RUSKO with XI, SEK ONE and MATT CARL at Levack Block (88 Ossington), Saturday (April 26). $10. www.myspace.com/subtrac. Rating: NNNNN
Originally, electro-house superstars Justice were slated for the 37th edition of the critically acclaimed Fabric Live DJ mix series, but shit got complicated and suddenly a replacement was needed.
Bloghouse’s loss turned out to be dubstep’s win when the label/club opted to take a chance on the emerging genre and give the honour to young up-and-comers Rusko and Caspa, who rose to the occasion and delivered a mix that has significantly raised their profile across the world.
“I’d been working with Fabric and playing there a lot, but they didn’t really think dubstep was ready yet. We kept at them and eventually convinced them,” explains an exhausted Rusko between gigs from his London home.
“It was so last-minute. They asked us to do it on the Saturday, and we needed to deliver it by Monday. We went into the club on the Sunday, the engineer hooked us up, and we just went for it. We’d been playing back-to-back sets for the few days before it, which was quite handy, since we were well-practised when Sunday came around.”
Don’t feel bad if the term “dubstep” doesn’t mean anything to you yet – even in London it’s still mainly stuck in the side rooms and smaller clubs.
That’s starting to change, though, and not just because of the hype behind the Fabric Live disc, which was the first major commercially released dubstep DJ mix. You’re starting to see tracks like Rusko’s Cockney Thug crossing over into the drum ’n’ bass scene of which dubstep is an offshoot
, and also into other scenes, with artists like Diplo and Scratch Perverts cranking out remixes to fit their dance floors.
This sudden rise in profile means Rusko is being offered some high-profile remix work of his own.
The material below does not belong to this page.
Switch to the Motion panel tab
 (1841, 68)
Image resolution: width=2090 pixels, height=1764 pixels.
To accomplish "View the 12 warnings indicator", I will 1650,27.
Not only is he doing a dubstep remix of Kid Sister’s surprise crossover hit Pro Nails, but he’s also been roped into tackling Adele’s next single, the Mark Ronson-produced Cold Shoulder. Dubstep is primarily instrumental, so these vocal remixes are likely the kind of thing that will officially raise the sound from niche genre to the main room.
“It’s good to cross it over, but you still need to make those bangers for the dance floor. You still need those tear-out tunes for the club. You can’t be doing those girly vocals there. A couple of decent remixes is good for radio, but you don’t want to do too many and become that remix guy.”